The only gripe I had about this JobFactory implementation was that it expected the properties to be injected as constructor arguments (including the parent application context) and I wasn’t aware of a way to pass the application context into a bean unless the bean implemented ApplicationContextAware. Hence, I created the following wrapper class that supports property injection making configuration a snap:

public class ContextAwareJobFactory implements JobFactory, ApplicationContextAware, InitializingBean
{
    private ClassPathXmlApplicationContextJobFactory delegate;
    
    /* The parent application context */
    private ApplicationContext applicationContext;
    /* The job bean name */
    private String beanName;
    /* resource path to subcontext spring config */
    private String subcontextPath;

    public void setBeanName(String beanName)
    {
        this.beanName = beanName;
    }

    public void setSubcontextPath(String subcontextPath)
    {
        this.subcontextPath = subcontextPath;
    }

    /* (non-Javadoc)
     * @see org.springframework.batch.core.configuration.JobFactory#createJob()
     */
    @Override
    public Job createJob()
    {
        return delegate.createJob();
    }

    /* (non-Javadoc)
     * @see org.springframework.batch.core.configuration.JobFactory#getJobName()
     */
    @Override
    public String getJobName()
    {
        return delegate.getJobName();
    }

    /* (non-Javadoc)
     * @see org.springframework.context.ApplicationContextAware#setApplicationContext(org.springframework.context.ApplicationContext)
     */
    @Override
    public void setApplicationContext(ApplicationContext context) throws BeansException
    {
        this.applicationContext = context;
    }

    /* (non-Javadoc)
     * @see org.springframework.beans.factory.InitializingBean#afterPropertiesSet()
     */
    @Override
    public void afterPropertiesSet() throws Exception
    {
        delegate = new ClassPathXmlApplicationContextJobFactory(this.beanName, this.subcontextPath, this.applicationContext);
    }
}

Configuration is then very simple:

    <bean id="jobFactory" class="com.mybatch.ContextAwareJobFactory">
      <property name="beanName" value="myJob"/>
      <property name="subcontextPath" value="classpath:spring/mybatch-processing-prototype-beans.xml"/>
    </bean>

Note that all of the stateless beans that my batch process uses (e.g. FieldSetMappers, LineTokenizers, etc) are stored in the parent context. It’s only beans that are either stateful or are injected with stateful beans that are defined in the sub context “prototype” beans file.

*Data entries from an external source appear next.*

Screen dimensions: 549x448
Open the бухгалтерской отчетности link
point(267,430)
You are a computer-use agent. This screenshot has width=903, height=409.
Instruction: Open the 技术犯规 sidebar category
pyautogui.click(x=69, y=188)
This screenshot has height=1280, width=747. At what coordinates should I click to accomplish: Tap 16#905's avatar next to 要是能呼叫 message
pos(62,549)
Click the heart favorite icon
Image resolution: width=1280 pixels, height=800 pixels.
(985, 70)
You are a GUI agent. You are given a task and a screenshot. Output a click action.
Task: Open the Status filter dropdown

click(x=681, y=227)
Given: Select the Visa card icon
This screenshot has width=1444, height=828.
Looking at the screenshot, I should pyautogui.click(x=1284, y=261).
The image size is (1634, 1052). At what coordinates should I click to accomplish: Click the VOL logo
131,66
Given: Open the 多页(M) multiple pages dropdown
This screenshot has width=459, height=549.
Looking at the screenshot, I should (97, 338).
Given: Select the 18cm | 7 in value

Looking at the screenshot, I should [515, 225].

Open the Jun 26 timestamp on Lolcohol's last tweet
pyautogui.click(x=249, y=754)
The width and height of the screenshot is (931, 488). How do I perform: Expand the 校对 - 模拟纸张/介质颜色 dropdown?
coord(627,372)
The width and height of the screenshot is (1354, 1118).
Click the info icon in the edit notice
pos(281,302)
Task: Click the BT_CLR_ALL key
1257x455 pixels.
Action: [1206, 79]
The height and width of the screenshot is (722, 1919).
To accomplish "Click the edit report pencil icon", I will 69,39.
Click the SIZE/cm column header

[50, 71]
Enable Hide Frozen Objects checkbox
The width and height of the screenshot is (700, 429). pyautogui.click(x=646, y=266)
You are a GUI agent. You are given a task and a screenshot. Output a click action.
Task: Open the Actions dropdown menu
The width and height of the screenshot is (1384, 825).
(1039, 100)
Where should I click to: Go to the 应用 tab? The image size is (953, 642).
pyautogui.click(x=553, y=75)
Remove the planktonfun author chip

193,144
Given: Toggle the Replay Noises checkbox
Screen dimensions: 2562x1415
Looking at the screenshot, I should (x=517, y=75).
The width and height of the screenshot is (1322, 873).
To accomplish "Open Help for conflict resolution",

And that’s it! Presto, I’m able to process input files with thousands or tens of thousands of records with no problem. Spring Batch also supports chunking and restart so if your batch job gets interrupted, it can be restarted again and pickup where it left off and continue processing.

If you are Spring addicted and find yourself in need of a batch processing solution, I’d suggest that you give Spring Batch a long look.